Now was not the time for investigation, Jennifer
decided. She kept her horned head down and her hind claws moving.
They went on for at least a mile, slightly uphill, with Geddy
slipping around the feet of those in front. Jennifer became more
and more grateful to the gecko—they passed through several
intersections, and took at least three different turns. Without the
tiny lizard’s memory and sense of direction, she realized, they
would never have been found.
Skip became heavier and heavier as she dragged him
on the blanket. “Eddie, how much farther?” she called out.
“The main junction is up ahead. After that, a few
hundred yards to the ladder shaft.”
“Okay, I can walk now.” Her father’s breath sounded
ragged but stronger, and Jennifer began to feel they might actually
make it out.
Until they heard the sounds of hundreds of clicking
mandibles in the darkness ahead.
“He’s summoned help,” Jonathan guessed. “Except
I’ll bet it’s not lizards he’s calling.”
“Dragon!” The voice through the helmet had a power
that compelled her forward. “Drop the traitor! You should be up
here with me!”
“I’ll take Skip,” her father volunteered. Jennifer
let her burden slide to the ground and stepped up to the front of
the group. Geddy quickly ran up her hind leg and found a
comfortable perch on her back between her wings.
She winced as that awful noise and light began to
fill the room. “No, Eddie! Let me take care of this.”
The clicking got closer and closer. Up ahead and a
few yards around a corner, the last of the ceiling bulbs cast a
shaky light on a widening of the hall and a large opening where a
barricade of boards and stones had recently been knocked down.
Beyond this opening was wide-open darkness—the sewer junction Eddie
had mentioned, Jennifer guessed. There was movement on the floor,
but it was difficult to tell what it was, or how many.
“Now! Breathe your fire!”
“All right already!” she hissed back. Clearing her
throat, she opened her jaws and let loose with the largest inferno
she could muster. The flames flooded the cement floor and broke
through the barricade opening, where it roasted about a dozen brown
recluse spiders the size of lobsters. Their legs seized and curled,
their eyes popped out, and their burnt bodies rolled onto their
backs.
As the heat and light retreated, Jennifer made out
the shadows of at least a hundred more recluses scrambling to take
their place.
“Did it work?” Jonathan shouted out from behind
them.
“Um, kind of . . .”
“Keep the fire going!” A swirl of black cape and a
smoldering sword leapt forward to meet the onslaught.
“But I don’t want to burn . . .”
“Breathe!” urged her father. “Beaststalkers can
withstand your fire.
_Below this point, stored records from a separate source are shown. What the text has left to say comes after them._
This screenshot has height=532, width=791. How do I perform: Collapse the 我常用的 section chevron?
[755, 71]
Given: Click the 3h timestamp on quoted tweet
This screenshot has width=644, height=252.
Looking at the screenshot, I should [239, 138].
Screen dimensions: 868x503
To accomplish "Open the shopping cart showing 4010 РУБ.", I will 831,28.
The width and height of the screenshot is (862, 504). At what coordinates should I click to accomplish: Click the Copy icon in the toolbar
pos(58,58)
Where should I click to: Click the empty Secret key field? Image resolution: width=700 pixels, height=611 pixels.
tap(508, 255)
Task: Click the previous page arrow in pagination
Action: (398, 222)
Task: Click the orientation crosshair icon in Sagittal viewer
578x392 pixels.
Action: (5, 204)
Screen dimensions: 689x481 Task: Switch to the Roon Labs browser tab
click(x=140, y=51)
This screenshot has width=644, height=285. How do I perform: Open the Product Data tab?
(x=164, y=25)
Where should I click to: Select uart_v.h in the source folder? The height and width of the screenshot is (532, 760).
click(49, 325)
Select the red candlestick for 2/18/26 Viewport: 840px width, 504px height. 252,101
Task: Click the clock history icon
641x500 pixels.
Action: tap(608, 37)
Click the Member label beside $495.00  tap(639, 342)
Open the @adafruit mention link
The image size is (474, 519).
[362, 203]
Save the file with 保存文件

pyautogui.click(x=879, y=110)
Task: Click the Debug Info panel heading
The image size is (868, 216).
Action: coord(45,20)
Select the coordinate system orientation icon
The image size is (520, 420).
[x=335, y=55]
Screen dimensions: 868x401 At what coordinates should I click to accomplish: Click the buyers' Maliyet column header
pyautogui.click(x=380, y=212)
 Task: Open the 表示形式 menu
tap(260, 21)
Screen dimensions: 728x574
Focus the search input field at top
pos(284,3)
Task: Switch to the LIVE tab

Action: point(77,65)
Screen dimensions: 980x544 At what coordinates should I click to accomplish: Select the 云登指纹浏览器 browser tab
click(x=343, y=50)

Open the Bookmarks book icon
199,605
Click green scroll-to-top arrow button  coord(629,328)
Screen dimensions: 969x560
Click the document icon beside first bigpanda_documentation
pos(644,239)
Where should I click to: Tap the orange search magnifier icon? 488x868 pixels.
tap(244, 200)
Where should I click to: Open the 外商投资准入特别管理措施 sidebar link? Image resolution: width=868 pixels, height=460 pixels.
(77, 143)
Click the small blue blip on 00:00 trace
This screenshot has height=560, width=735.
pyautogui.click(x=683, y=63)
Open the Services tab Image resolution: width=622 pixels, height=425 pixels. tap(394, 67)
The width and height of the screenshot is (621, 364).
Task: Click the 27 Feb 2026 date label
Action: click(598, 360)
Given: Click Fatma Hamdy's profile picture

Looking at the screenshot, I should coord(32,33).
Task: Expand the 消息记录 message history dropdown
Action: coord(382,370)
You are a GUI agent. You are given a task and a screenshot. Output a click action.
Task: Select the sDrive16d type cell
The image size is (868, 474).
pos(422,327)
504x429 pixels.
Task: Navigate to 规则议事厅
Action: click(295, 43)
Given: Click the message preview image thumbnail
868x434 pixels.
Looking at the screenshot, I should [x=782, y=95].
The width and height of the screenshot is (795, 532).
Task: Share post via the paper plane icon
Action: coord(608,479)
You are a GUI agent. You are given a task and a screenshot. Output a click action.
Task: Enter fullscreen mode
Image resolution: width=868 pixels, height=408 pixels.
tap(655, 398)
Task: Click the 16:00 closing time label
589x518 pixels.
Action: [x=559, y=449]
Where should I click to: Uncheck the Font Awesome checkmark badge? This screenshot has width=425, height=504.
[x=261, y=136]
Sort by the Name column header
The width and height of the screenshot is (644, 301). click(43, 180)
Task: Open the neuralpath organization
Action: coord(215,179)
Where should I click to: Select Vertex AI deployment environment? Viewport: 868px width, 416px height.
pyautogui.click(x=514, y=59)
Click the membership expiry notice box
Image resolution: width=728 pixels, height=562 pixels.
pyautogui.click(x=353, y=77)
Working together is our only chance!”
“Fine, if you insist,” she shrugged. As her partner
brought down the sword’s point into the cement floor, she let loose
with another sheet of flame.
This washed past the beaststalker’s ankles and over
the crack where the sword tip pierced the floor. Suddenly, the
flames took on a bluish hue and accelerated forward. The new wave
of spiders coming into the hall had no chance to react—the blue
nova blasted through and carried their ashes back on top of those
behind them. For a moment, the clicking echoes subsided, as if
those left were uncertain what to do about this combined
threat.
Unfortunately, they did not hesitate for long.
Jennifer could see them collect themselves and surge forward once
again. Otto’s new army seemed endless.
“If he got my powers,” she complained out
loud, “then why doesn’t his summoning suck as much as
mine?!”
“Jennifer!” Jonathan was standing at the corner,
looking back down the hallway they had used. His voice had a twinge
of panic in it. “They’re behind us!”
“Hold the front, Eddie!” Jennifer wheeled around
and raced back down the passageway toward her father and Skip. It
was true—Otto must have left a small army of recluses behind to
close ranks and overwhelm his enemies. They covered the hallway
floor, walls, and ceiling only fifty yards distant. As their legs
and bodies ran over the lightbulbs, they cast frightening shadows
forward.
“You’ll need to summon help,” Jonathan told
her.
“I can’t!” she pleaded. “Every time my wing claw
comes down, another pathetic lizard the size of a coin comes out!
I’ve never called anything capable of stopping that!”
“Think of something!” He smiled at her desperately.
“You can’t give up now, ace. We need you.”
Their rescuer’s voice shared her father’s
desperation. “They are multiplying! Even with sound and light, I
cannot hold them all back for long!”
An idea struck Jennifer. She hissed vapor onto the
floor, pushing it as far toward the oncoming spiders as she could.
Then she spread her wings, which grazed the wall on either side,
and gently sailed toward the new enemies.
Then, as she flew, she kicked the ground with her
right hind leg as hard as she could.
Although she nearly hit her head on the ceiling
from the rebound, she didn’t have to look behind her to know that
something had risen up—something large—through the summoning
smoke.
“That’s it, Jennifer! Keep going!”
She was only a few yards from the spiders now.
Greeting them with a volley of flame carefully mixed with smoke,
she sailed into their midst with another whomp on the
ground. Again, something sprouted—but she didn’t have time to look
back and see.
Her next breath sprayed the walls and ceiling, as
well as the floor. She looked ahead for an end to the army, but did
not see one. Turning back seemed like a good idea now.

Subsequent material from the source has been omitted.